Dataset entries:
- Opening Delimiter -
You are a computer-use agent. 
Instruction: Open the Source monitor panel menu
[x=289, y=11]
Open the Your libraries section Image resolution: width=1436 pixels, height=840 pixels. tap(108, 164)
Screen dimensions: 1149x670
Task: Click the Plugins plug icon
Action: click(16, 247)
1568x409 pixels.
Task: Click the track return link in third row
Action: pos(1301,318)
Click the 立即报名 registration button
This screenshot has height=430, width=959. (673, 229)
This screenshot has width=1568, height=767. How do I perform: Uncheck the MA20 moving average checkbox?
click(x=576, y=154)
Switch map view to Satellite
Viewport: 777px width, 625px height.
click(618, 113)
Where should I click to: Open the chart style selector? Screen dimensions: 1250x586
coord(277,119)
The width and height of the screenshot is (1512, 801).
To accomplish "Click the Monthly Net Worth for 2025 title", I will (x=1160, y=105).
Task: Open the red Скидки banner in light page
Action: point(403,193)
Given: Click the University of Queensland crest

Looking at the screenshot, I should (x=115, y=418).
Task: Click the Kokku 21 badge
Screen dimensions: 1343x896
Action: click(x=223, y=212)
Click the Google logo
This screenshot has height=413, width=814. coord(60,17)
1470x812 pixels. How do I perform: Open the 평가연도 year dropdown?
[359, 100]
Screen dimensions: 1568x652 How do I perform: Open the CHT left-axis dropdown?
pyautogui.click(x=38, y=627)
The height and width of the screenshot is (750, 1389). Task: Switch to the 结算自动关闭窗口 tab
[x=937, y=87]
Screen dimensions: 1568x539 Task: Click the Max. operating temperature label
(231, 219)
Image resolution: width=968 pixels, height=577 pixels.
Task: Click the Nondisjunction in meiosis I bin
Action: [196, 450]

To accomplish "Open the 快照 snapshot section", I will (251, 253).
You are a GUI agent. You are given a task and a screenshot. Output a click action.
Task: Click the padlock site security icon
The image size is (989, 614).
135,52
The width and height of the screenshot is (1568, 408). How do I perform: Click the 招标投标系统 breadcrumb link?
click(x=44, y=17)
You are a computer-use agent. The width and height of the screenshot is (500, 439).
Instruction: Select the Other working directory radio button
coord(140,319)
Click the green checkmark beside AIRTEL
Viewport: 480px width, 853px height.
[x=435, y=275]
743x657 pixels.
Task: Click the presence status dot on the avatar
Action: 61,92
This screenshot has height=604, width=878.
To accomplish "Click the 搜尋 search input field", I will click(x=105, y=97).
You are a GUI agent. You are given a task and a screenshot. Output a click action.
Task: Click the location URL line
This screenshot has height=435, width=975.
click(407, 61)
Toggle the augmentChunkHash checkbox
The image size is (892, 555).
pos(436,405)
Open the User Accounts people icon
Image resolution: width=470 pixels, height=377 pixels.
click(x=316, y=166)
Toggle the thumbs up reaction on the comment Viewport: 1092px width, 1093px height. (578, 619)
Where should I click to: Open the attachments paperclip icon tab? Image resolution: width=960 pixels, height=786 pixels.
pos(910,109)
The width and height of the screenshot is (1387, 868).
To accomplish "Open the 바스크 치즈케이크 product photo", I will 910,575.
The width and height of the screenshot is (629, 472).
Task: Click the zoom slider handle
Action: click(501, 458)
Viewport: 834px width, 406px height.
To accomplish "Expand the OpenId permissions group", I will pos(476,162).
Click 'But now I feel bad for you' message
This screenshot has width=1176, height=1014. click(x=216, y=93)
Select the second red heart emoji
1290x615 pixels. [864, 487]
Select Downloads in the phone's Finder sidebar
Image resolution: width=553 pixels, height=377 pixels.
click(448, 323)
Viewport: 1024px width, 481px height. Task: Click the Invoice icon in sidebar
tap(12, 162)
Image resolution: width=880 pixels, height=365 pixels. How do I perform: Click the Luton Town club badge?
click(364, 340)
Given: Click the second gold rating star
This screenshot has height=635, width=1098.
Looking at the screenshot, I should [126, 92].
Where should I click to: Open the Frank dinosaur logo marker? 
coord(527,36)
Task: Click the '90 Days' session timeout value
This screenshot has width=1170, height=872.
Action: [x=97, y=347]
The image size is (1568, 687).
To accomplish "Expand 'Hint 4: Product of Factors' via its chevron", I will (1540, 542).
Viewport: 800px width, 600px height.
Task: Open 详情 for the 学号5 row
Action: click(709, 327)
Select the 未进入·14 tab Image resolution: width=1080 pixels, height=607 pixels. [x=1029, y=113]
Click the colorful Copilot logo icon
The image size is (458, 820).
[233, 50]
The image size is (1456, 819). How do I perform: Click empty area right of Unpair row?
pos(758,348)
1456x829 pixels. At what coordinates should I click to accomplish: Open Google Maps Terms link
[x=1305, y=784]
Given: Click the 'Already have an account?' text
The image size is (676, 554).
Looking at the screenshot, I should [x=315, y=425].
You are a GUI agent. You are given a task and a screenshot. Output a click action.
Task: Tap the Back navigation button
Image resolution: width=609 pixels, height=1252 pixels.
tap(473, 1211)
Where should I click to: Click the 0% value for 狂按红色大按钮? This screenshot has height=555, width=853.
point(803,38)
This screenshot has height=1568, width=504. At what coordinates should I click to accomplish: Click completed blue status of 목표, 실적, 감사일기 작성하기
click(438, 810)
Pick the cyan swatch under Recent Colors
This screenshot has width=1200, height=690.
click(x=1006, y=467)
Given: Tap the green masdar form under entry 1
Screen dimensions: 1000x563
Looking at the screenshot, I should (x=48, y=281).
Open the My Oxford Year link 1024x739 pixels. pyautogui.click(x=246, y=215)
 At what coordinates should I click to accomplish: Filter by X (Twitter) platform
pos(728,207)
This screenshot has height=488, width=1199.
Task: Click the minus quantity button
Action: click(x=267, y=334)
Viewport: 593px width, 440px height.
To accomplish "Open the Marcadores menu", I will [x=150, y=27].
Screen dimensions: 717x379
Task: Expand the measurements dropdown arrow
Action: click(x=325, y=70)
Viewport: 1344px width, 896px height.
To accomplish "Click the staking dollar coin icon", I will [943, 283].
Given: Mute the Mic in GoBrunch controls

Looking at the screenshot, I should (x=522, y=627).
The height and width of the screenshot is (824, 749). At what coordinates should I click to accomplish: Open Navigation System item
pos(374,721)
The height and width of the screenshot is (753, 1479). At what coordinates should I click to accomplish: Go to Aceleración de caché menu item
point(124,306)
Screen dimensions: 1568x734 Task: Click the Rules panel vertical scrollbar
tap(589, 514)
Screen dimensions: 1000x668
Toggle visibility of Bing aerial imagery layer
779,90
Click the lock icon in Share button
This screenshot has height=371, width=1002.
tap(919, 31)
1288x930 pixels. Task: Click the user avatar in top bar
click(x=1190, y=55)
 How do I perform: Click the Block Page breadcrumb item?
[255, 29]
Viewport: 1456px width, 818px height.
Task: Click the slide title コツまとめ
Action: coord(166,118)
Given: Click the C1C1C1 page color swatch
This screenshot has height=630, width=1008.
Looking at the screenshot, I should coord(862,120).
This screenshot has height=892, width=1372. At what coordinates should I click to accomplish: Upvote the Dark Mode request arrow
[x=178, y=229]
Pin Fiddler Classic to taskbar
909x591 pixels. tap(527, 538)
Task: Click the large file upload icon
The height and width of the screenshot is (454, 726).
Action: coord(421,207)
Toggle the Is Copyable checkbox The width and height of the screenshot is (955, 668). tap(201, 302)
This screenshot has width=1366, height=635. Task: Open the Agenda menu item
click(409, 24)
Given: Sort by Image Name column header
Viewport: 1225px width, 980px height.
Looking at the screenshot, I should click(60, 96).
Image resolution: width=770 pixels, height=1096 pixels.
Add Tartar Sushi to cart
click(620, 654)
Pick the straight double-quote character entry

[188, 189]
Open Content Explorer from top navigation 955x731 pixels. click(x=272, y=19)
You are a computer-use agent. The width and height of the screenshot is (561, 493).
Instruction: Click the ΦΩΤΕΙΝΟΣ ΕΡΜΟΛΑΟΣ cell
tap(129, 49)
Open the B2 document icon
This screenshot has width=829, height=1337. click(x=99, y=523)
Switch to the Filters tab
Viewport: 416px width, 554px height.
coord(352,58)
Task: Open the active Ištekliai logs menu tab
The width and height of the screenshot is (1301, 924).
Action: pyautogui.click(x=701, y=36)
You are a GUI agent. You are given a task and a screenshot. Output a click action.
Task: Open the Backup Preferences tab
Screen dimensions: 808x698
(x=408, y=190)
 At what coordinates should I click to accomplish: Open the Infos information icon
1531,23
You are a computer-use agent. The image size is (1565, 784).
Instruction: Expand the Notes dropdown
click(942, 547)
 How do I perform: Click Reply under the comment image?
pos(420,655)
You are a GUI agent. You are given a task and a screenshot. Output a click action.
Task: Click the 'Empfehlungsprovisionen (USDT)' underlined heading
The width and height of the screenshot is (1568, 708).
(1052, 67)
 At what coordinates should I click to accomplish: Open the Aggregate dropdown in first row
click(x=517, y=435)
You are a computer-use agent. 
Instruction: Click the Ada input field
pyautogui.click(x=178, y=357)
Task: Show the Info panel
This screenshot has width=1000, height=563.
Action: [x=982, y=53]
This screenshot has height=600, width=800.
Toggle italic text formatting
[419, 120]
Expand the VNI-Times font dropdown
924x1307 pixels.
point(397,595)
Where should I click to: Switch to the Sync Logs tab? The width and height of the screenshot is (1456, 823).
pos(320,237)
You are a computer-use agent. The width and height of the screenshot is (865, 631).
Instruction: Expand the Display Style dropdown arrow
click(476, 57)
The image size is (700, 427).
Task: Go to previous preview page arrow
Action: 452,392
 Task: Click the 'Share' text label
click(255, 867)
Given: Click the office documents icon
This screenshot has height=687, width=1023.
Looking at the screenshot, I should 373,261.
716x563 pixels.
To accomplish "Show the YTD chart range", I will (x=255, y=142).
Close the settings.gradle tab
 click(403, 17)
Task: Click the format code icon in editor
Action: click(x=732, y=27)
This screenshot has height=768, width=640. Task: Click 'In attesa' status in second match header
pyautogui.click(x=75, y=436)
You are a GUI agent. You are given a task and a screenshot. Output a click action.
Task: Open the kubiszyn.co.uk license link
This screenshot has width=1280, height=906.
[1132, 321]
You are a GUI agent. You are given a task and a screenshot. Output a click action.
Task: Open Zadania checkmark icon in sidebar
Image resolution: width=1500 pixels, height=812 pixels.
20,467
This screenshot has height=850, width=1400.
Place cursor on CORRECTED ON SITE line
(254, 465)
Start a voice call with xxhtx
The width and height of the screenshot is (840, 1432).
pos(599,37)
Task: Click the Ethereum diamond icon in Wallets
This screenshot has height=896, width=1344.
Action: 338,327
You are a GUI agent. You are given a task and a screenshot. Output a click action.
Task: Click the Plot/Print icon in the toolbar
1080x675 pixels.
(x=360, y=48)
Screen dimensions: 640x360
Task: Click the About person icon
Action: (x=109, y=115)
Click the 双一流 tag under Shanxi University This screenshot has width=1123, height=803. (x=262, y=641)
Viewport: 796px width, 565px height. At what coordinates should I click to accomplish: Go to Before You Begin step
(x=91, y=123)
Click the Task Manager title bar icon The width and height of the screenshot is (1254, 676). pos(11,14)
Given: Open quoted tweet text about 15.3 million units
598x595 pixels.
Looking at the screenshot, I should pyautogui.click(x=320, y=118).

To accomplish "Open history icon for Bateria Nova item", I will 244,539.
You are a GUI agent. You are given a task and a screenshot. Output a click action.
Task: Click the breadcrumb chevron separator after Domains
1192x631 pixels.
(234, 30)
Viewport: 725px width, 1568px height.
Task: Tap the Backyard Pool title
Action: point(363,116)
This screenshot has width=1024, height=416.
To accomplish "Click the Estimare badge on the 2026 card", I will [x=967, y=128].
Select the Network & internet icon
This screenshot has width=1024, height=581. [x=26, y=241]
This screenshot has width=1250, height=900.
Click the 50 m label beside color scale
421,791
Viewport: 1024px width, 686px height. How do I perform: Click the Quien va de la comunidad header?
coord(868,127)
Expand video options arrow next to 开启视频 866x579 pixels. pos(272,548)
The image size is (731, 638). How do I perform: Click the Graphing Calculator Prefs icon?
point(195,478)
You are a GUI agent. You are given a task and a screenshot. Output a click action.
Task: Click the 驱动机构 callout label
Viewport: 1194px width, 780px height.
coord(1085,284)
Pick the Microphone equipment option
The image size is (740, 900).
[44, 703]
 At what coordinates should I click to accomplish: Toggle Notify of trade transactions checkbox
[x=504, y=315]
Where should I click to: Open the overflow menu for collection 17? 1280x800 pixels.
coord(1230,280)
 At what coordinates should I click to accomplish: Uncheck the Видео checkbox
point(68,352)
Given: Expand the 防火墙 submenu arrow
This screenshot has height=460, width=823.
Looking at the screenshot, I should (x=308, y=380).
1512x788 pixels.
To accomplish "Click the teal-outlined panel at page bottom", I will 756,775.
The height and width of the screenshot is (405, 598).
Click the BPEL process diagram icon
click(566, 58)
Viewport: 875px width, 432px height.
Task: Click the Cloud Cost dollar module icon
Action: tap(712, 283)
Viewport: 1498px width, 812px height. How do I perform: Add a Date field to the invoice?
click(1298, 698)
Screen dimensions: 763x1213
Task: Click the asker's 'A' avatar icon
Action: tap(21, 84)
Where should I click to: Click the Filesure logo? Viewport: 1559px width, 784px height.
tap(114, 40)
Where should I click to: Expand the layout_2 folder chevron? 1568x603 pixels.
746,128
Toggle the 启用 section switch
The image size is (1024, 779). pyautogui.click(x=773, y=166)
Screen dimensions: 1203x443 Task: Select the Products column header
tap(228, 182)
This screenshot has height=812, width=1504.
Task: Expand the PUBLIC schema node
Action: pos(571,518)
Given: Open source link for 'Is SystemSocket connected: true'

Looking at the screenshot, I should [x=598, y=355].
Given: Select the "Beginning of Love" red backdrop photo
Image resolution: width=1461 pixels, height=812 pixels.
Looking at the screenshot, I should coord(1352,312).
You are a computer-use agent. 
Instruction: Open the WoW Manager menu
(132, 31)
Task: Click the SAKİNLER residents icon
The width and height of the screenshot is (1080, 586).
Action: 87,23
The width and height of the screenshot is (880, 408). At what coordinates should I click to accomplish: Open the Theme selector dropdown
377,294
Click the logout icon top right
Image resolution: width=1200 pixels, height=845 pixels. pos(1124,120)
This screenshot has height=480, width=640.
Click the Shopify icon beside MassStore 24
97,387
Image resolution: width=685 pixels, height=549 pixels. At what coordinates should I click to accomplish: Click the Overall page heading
- Closing Delimiter -
EXERCISE INSTRUCTIONS:
Return each line of the records above in which the word "Show" occurs.

THE ANSWER:
Task: Show the Info panel
To accomplish "Show the YTD chart range", I will (x=255, y=142).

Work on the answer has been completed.